Store PMS credentials in AWS Secrets Manager with the key specified in source.auth.secret_name. The secret should contain the necessary authentication tokens or API keys as a JSON object.

Example secret structure:


{
  "client_token": "your_client_token",
  "access_token": "your_access_token"
}

Mapping the PMS entities to the Schema

The GuestPulse platform uses a unified schema across all PMS integrations. Your task is to map the PMS-specific fields to our standardized schema.

Core Entities to Map

1. Reservations

Map these key fields:

Identifiers: res_id (system-generated), res_id_og (PMS-provided)
Guest: guest_id (foreign key to guests table)
Dates: check_in_date, check_out_date, booking_date, cancellation_date
Status: status (must map to: CONFIRMED, CANCELLED, CHECKED_IN, CHECKED_OUT, NO_SHOW)
Classification: channel, source, market_segment, booking_type
Guests: guests_adults, guests_children
Affiliations: travel_agent, company, group, promo_code
Revenue: total_room_net, total_room_rate_net, total_room_fnb_net, total_room_other_net

2. Guests

Map these key fields:

Identifiers: guest_id (system-generated), guest_id_og (PMS-provided)
Personal Info: first_name, last_name, email, phone_number
Address: address_street, address_city, address_state, address_postcode, address_country
Demographics: nationality, gender, birth_date
Other: passport_number, membership_type

3. Rooms (Daily Room Data)

Map these key fields:

Identifiers: room_id (system-generated), res_id, guest_id
Dates: room_stay_date, room_check_in_date, room_check_out_date
Classification: room_type, room_type_code, room_rate_code
Guests: room_guests_adults, room_guests_children
Revenue: room_stay_date_rate_net, room_stay_date_total_net, room_stay_date_fnb_net, room_stay_date_other_net
Flags: room_stay_date_is_check_in_day, room_stay_date_is_check_out_day, room_stay_date_is_stay_day, room_stay_date_is_stay_night

Common Metadata Fields

All tables must include these fields:

_chain_id: The chain identifier
property_id: The property identifier
currency: ISO currency code
created_timestamp: When the record was created in the PMS
last_modified_timestamp: When the record was last updated in the PMS
synced_timestamp: When the record was ingested into GuestPulse

Status Mapping

Standardize PMS-specific status values to our schema:

Standard Status	Description	Common PMS Mappings
CONFIRMED	Reservation is confirmed but not yet checked in	Confirmed, Reserved, Booked
CHECKED_IN	Guest has checked in	In-house, Checked In, Active
CHECKED_OUT	Guest has checked out	Checked Out, Departed
CANCELLED	Reservation was cancelled	Cancelled, Canceled
NO_SHOW	Guest did not show up	No Show, No-Show

Field Type Conversions

Dates: Convert to DateType (YYYY-MM-DD)
Timestamps: Convert to TimestampType (UTC)
Currency: Convert to DoubleType and store the currency code separately
Phone/Email: Clean and normalize formats
Country: Convert to ISO 3166-1 alpha-2 codes

Implementing the Ingester

The Ingester is responsible for fetching raw data from the PMS API and storing it in S3 as Parquet files.

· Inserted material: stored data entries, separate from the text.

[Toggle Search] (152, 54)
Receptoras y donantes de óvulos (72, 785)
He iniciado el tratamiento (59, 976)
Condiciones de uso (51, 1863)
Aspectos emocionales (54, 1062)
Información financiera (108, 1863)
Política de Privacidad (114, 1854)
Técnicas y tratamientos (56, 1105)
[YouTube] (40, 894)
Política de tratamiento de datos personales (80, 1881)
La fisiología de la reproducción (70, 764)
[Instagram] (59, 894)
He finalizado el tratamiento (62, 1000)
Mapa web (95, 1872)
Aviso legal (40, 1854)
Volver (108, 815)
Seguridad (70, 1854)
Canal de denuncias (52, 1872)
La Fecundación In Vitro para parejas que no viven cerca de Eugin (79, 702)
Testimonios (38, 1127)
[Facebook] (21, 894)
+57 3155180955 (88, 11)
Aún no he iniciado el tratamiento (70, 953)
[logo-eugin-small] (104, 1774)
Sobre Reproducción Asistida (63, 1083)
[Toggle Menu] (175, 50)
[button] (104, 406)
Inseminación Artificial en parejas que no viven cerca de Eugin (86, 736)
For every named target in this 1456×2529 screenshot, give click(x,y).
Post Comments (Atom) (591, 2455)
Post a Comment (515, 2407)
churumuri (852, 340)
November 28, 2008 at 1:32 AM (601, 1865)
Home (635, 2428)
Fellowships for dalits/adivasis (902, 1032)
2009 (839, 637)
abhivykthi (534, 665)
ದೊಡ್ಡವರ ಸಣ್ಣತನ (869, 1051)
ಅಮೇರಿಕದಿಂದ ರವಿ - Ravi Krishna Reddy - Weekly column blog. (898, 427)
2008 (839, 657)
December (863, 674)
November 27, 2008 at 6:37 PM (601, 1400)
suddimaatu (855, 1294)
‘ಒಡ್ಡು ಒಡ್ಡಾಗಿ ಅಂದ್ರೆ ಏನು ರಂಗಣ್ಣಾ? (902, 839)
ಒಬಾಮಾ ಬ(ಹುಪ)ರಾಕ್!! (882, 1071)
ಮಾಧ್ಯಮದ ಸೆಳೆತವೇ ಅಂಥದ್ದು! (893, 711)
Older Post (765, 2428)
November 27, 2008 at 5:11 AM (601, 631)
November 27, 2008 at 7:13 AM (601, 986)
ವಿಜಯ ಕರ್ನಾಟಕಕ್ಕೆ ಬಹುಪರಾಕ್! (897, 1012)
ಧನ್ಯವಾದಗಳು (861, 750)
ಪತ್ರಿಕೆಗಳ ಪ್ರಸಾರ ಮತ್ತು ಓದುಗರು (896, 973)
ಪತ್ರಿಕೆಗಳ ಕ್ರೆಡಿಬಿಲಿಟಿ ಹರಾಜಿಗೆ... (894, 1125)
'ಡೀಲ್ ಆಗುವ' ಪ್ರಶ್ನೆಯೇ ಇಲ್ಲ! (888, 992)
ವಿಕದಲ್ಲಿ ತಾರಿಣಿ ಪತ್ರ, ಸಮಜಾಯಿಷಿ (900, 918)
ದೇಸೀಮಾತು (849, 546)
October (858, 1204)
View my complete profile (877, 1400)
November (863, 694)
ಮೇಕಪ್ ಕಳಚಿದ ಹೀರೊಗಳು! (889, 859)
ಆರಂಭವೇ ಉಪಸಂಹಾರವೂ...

Creating the Ingester Class

Create a new file: etl_lib/pipeline/ingest/<pms_name>/<PMS>Ingester.py


from etl_lib.job.JobContext import JobContext
from etl_lib.pipeline.ingest.BaseIngester import BaseIngester
 
class <PMS>Ingester(BaseIngester):
    """
    Ingester for <PMS> PMS data.
    Fetches reservations, customers, and related data from <PMS> API.
    """
 
    def __init__(self, job_context: JobContext, sync_dates: Optional[list[str]] = None):
        super().__init__(job_context)
        
        # Configuration
        self.sync_dates = sync_dates
        self._secret_name = self.source.get("auth", {}).get("secret_name")
        self._base_url = self.source.get("base_url")
        
        # Initialize API client
        credentials = self._get_credentials()
        self._client = <PMS>APIClient(
            base_url=self._base_url,
            **credentials
        )
    
    def run(self):
        """Main sync method that orchestrates the data ingestion."""
        for property_data in self.properties:
            self._process_property(property_data)
        
        logger.info("Sync complete")
    
    def _process_property(self, property_data: dict) -> None:
        """Process a single property."""
        property_id = property_data["id"]
        dates = self._get_sync_dates(property_id=property_id)
        
        for sync_date in dates:
            self._process_sync_date(property_id=property_id, sync_date=sync_date)
    
    def _process_sync_date(self, property_id: str, sync_date: str) -> None:
        """Process a single sync date for a property."""
        # 1. Fetch main entities (e.g., reservations)
        # 2. Extract related entity IDs
        # 3. Fetch related entities (e.g., customers, order items)
        # 4. Write to S3 using _write_entities()
        pass

Key Components

1. API Client

Create a separate API client class for making requests:


# etl_lib/pipeline/ingest/<pms_name>/<PMS>APIClient.py
 
class <PMS>APIClient:
    def __init__(self, base_url: str, **credentials):
        self.base_url = base_url
        self.session = requests.Session()
        # Set up authentication headers
    
    def fetch_reservations(self, property_id: str, start_date: str, end_date: str):
        """Fetch reservations for a date range."""
        pass
    
    def fetch_customers(self, customer_ids: list[str]):
        """Fetch customers by ID."""
        pass

2. Schema Definitions

Define Spark schemas for each entity:


# etl_lib/pipeline/ingest/<pms_name>/schema.py
 
from pyspark.sql.types import *
 
RESERVATIONS_SCHEMA = StructType([
    StructField("id", StringType(), False),
    StructField("customer_id", StringType(), True),
    StructField("check_in_date", StringType(), True),
    # ... more fields
])
 
CUSTOMERS_SCHEMA = StructType([
    StructField("id", StringType(), False),
    StructField("first_name", StringType(), True),
    # ... more fields
])

3. Writing Entities to S3

Use the _write_entities method to save data:


def _write_entities(
    self,
    entities: list,
    schema: StructType,
    table: str,
    sync_date: str,
    property_id: str,
    *,
    property_partition: bool,
    property_column: Optional[str] = None,
) -> None:
    """Write entities to the ingest catalog with standard metadata columns."""
    
    if not entities:
        logger.info(f"No {table} to write")
        return
    
    # Convert to DataFrame
    df = self._job_context.spark.createDataFrame(entities, schema)
    
    # Add metadata columns
    df = df.withColumn("synced_date", F.lit(sync_date))
    df = df.withColumn("synced_timestamp", F.current_timestamp())
    
    # Write to S3
    output_path = self._get_output_path(table, property_id, sync_date, property_partition)
    df.write.mode("overwrite").parquet(output_path)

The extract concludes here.